*** DATA ***

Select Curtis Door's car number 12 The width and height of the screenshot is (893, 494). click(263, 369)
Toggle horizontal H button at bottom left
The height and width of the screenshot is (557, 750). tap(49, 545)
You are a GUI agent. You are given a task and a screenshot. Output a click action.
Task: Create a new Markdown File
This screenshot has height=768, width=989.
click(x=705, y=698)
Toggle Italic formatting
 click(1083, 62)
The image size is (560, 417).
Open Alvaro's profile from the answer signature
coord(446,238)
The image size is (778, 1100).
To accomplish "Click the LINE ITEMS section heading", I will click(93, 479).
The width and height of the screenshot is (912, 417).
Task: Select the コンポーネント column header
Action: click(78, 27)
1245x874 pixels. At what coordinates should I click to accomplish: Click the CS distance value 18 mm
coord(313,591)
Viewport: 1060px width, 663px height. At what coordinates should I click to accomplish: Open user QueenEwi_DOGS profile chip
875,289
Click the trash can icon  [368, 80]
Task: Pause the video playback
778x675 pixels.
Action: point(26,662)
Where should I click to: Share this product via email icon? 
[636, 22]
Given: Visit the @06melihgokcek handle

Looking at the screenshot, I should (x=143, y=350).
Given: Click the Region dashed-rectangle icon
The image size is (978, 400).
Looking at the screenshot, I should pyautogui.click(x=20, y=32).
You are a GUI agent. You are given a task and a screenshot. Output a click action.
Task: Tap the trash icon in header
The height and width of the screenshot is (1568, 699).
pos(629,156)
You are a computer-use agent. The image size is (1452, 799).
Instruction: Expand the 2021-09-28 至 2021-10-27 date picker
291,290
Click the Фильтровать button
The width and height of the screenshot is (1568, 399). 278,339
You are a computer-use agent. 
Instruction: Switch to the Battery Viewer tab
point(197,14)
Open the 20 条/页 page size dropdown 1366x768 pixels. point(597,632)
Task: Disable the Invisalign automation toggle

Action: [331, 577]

*** End of DATA ***

§ **PROBLEM REQUIREMENTS**
Only lines with the word "agent" go in the answer. Take them all from the entries above.

§ **EXPECTED ANSWER**
You are a GUI agent. You are given a task and a screenshot. Output a click action.
You are a GUI agent. You are given a task and a screenshot. Output a click action.
You are a computer-use agent. The image size is (1452, 799).
You are a computer-use agent. 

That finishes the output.